In this case the solutions are a little messy, but many of these will do so don’t worry about that. Also note that since we knew what the square root of 25 was we went ahead and split the square root of the fraction up as shown. Again, remember that there are really two solutions here, one positive and one negative.

c $$4{z^2} + 49 = 0$$ Show Solution

This one is nearly identical to the previous part with one difference that we’ll see at the end of the example. Here is the work for this equation.

\begin{align*}4{z^2} & = - 49\\ {z^2} & = - \frac{{49}}{4}\hspace{0.25in} \Rightarrow \hspace{0.25in}z = \pm \sqrt { - \frac{{49}}{4}} = \pm \,i\,\sqrt {\frac{{49}}{4}} = \pm \frac{7}{2}i\end{align*}

So, there are two solutions to this equation : $$z = \pm \frac{7}{2}i$$. Notice as well that they are complex solutions. This will happen with the solution to many quadratic equations so make sure that you can deal with them.

d $${\left( {2t - 9} \right)^2} = 5$$ Show Solution

This one looks different from the previous parts, however it works the same way. The square root property can be used anytime we have something squared equals a number. That is what we have here. The main difference of course is that the something that is squared isn’t a single variable it is something else.
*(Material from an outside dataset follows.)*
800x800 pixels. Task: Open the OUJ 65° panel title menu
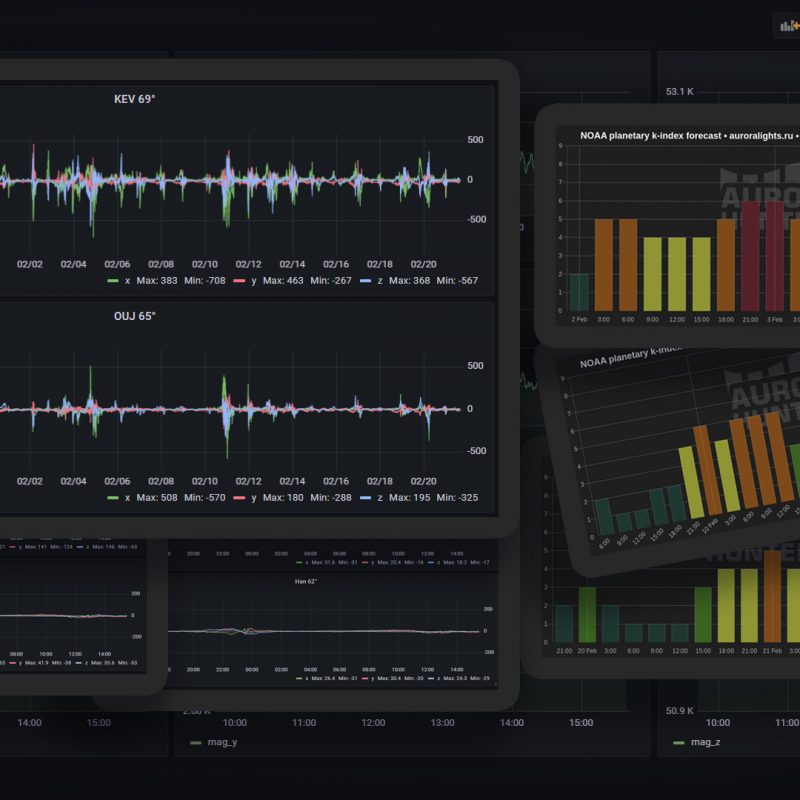pyautogui.click(x=134, y=316)
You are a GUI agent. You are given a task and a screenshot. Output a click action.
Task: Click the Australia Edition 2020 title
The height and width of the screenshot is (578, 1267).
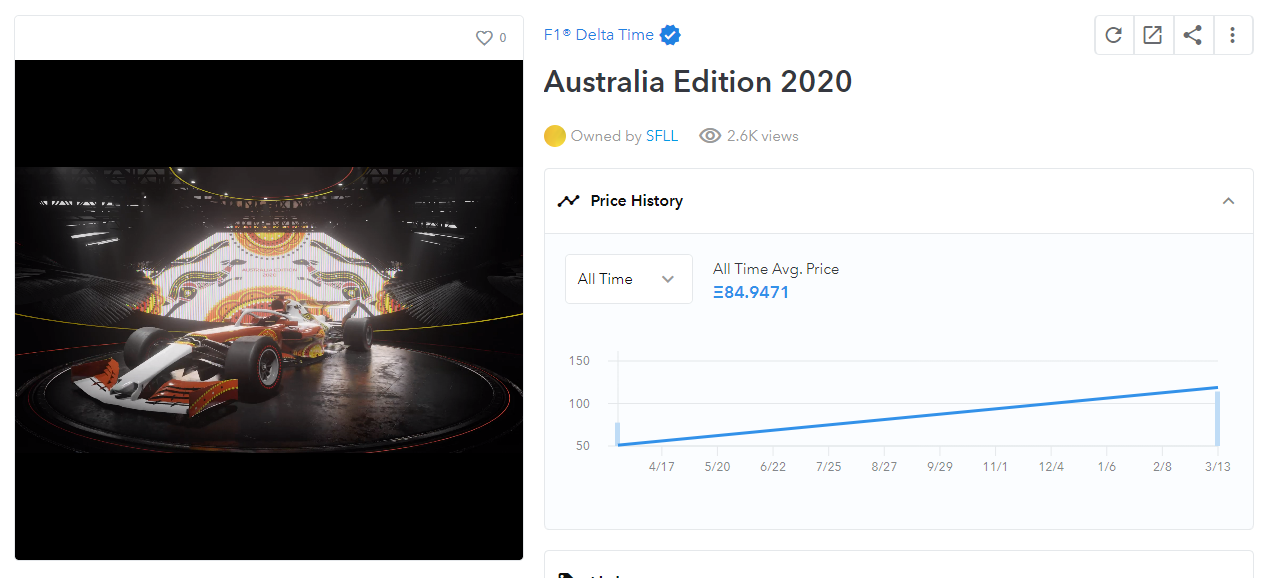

So, here is the application of the square root property for this equation.

$2t - 9 = \pm \sqrt 5$

Now, we just need to solve for $$t$$ and despite the “plus or minus” in the equation it works the same way we would solve any linear equation. We will add 9 to both sides and then divide by a 2.

\begin{align*}2t & = 9 \pm \sqrt 5 \\ t & = \frac{1}{2}\left( {9 \pm \sqrt 5 } \right) = \frac{9}{2} \pm \frac{{\sqrt 5 }}{2}\end{align*}

Note that we multiplied the fraction through the parenthesis for the final answer. We will usually do this in these problems. Also, do NOT convert these to decimals unless you are asked to. This is the standard form for these answers. With that being said we should convert them to decimals just to make sure that you can. Here are the decimal values of the two solutions.

$t = \frac{9}{2} + \frac{{\sqrt 5 }}{2} = 5.61803\hspace{0.25in}{\mbox{and}}\hspace{0.25in}t = \frac{9}{2} - \frac{{\sqrt 5 }}{2} = 3.38197$

e $${\left( {3x + 10} \right)^2} + 81 = 0$$ Show Solution

In this final part we’ll not put much in the way of details into the work.

\begin{align*}{\left( {3x + 10} \right)^2} & = - 81\\ 3x + 10 & = \pm \,9\,i\\ 3x & = - 10 \pm \,9\,i\\ x & = - \frac{{10}}{3} \pm 3\,i\end{align*}

So we got two complex solutions again and notice as well that with both of the previous part we put the “plus or minus” part last. This is usually the way these are written.

As mentioned at the start of this section we are going to break this topic up into two sections for the benefit of those viewing this on the web. The next two methods of solving quadratic equations, completing the square and quadratic formula, are given in the next section.